Il Duce nunca miraba de frente. Su mirada era dura, fría y lateral, como queriendo atisbar algo justo detrás de uno, justo detrás de la oreja, en el escondrijo de la verdad. Cuando bramaba en público, en los mítines multitudinarios de asistencia obligatoria, su vista jamás se dirigía a la masa rígida que tenía frente a sí. No. Bajo ningún pretexto merecían ser mirados. No. Los ojos brillantes del Duce apuntaban directamente al cielo. Cara a cara a Dios. Contemplándose a sí mismo en el reflejo divino. A partir de ahí, las palabras brotaban solas, sin ilación pero con la energía inagotable de la que bebieron otros césares. La masa clamaba, se movía rítmicamente con los himnos; la histeria colectiva, sorda, apátrida, bailaba al son que tocaba el ritmo de la ceguera del tiempo repetido mil veces en la radio. Las bocas se llenaban de palabras, los cuerpos de uniformes, las casas de vacío y las calles de ruido. Todo síncrono, perfecto, sin deje de duda.
En el sol duro de mediodía, un lagarto conservaba la calma en las afueras de Montecatini. Por fin podía estar tranquilo. Hasta los niños estaban en la plaza.
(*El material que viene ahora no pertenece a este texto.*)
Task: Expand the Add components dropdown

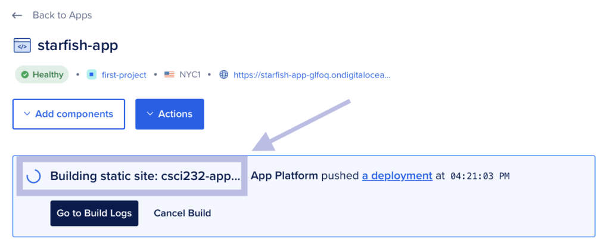Action: pyautogui.click(x=69, y=114)
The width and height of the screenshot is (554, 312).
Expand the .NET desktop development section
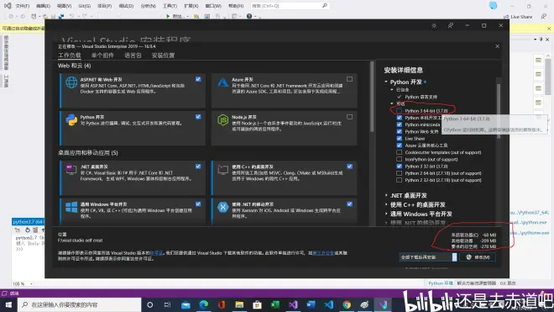[x=386, y=195]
Francesca Valentina había acudido a Piazza dei Martiri a gritar, a sacar toda la energía contenida de los dieciséis años donde estarían Marco, Bassoli, Pietro y Laura. Somos un haz irrompible, eso dice Il Duce ¿Unidos? Siempre ¿Hasta la muerte? preguntaba Pietro ¡Per sempre! gritaban los juveniles pechos de Francesca, los brazos de Marco, la garganta templada de Bassoli, el cabello largo de Laura y los que estaban alrededor, que se unían al grito sin saber qué gritaban. Gritos. Los primeros de muchos.